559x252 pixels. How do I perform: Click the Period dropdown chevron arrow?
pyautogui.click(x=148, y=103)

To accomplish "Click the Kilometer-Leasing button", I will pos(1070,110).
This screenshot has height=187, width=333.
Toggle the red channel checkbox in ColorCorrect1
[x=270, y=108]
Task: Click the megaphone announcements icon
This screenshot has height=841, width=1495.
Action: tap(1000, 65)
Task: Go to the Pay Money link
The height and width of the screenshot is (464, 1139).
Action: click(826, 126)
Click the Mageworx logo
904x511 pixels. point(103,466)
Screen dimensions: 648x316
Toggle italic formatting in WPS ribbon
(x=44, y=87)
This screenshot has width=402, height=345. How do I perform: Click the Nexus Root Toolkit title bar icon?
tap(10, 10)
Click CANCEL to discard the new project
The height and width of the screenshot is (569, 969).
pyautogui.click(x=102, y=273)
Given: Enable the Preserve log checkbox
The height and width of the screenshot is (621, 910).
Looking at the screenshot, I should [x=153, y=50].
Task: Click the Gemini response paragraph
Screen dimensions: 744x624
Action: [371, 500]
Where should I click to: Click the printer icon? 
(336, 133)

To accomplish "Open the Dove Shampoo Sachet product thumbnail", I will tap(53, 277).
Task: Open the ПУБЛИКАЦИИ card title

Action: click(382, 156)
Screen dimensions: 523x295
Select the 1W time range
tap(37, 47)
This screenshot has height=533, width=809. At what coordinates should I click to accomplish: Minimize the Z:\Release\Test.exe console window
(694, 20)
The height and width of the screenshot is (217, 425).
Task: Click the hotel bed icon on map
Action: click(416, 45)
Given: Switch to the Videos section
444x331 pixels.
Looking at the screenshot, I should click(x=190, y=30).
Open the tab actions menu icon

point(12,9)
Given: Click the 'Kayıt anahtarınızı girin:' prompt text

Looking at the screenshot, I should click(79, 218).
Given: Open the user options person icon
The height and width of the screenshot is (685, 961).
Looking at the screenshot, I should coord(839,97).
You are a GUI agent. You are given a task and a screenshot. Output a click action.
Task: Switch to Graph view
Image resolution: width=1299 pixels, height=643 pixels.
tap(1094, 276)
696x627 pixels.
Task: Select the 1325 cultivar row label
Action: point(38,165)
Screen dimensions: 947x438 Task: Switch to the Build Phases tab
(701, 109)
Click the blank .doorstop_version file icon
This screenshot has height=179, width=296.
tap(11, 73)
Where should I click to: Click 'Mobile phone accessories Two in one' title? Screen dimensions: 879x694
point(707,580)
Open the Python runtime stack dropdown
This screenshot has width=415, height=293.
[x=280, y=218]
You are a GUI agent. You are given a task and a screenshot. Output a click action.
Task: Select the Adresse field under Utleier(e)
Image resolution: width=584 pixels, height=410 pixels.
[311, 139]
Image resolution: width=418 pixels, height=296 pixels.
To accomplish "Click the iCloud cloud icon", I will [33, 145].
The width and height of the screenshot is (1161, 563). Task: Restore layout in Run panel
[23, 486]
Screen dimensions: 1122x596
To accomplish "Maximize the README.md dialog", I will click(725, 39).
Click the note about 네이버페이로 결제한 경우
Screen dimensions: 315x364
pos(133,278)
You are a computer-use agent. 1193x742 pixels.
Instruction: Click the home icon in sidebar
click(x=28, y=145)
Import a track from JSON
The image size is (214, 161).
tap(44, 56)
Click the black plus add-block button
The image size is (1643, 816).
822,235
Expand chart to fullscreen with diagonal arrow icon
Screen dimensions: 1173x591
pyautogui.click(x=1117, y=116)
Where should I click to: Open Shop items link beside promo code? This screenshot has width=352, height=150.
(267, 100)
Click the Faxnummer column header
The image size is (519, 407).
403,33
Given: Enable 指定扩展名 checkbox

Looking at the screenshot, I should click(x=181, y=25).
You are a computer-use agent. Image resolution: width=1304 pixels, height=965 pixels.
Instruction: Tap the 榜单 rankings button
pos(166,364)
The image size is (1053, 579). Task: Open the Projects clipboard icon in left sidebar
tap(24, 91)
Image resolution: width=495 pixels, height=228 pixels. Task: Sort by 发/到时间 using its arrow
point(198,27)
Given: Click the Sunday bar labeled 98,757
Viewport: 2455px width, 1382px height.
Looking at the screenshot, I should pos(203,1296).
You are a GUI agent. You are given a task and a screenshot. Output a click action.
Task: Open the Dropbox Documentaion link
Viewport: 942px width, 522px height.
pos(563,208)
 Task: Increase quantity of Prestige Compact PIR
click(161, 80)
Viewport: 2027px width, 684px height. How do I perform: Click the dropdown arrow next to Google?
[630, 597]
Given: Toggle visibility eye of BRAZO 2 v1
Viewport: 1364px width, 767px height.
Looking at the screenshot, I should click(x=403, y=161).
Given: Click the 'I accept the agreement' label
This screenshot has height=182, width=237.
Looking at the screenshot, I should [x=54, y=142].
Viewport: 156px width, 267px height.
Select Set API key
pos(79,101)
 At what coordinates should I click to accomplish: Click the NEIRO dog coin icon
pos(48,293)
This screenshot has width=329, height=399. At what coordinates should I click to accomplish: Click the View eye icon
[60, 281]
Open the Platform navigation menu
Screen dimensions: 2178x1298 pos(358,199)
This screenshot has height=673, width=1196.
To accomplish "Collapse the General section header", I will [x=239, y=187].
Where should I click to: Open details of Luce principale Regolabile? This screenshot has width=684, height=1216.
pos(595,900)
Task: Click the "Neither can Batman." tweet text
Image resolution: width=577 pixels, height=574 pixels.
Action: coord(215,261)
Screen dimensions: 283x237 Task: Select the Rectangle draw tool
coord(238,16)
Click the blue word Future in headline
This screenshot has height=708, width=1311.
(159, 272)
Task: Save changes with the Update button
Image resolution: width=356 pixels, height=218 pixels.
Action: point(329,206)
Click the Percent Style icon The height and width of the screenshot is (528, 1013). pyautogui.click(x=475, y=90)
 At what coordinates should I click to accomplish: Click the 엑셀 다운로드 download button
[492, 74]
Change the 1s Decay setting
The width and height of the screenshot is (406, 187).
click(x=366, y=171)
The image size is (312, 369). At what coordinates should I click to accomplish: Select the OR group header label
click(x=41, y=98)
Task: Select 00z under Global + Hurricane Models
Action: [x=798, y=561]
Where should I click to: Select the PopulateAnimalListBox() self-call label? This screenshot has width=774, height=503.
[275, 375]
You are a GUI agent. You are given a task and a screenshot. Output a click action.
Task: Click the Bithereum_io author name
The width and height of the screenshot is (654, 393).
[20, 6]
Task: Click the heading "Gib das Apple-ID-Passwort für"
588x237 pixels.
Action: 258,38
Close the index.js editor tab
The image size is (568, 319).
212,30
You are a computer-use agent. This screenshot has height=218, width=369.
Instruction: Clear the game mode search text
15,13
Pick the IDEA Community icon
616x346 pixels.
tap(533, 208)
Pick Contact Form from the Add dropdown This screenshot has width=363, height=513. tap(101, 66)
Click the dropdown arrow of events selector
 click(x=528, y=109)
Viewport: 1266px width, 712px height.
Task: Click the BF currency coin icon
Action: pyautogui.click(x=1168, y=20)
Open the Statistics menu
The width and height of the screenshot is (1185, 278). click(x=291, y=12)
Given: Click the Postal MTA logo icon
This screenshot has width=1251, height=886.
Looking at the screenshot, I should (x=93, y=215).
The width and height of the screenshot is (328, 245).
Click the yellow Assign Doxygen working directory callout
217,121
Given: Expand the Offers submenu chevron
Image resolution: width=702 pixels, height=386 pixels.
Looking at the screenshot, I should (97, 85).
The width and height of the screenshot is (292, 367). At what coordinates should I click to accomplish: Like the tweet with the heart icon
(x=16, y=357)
__________________________________________________
THE PROBLEM
Pull out the lines of the records above unchanged, starting at the line that contains "Where should I click to: Select" and stopping after the line that contains "Pick Contact Form".

WRITTEN RESPONSE
Where should I click to: Select the PopulateAnimalListBox() self-call label? This screenshot has width=774, height=503.
[275, 375]
You are a GUI agent. You are given a task and a screenshot. Output a click action.
Task: Click the Bithereum_io author name
The width and height of the screenshot is (654, 393).
[20, 6]
Task: Click the heading "Gib das Apple-ID-Passwort für"
588x237 pixels.
Action: 258,38
Close the index.js editor tab
The image size is (568, 319).
212,30
You are a computer-use agent. This screenshot has height=218, width=369.
Instruction: Clear the game mode search text
15,13
Pick the IDEA Community icon
616x346 pixels.
tap(533, 208)
Pick Contact Form from the Add dropdown This screenshot has width=363, height=513. tap(101, 66)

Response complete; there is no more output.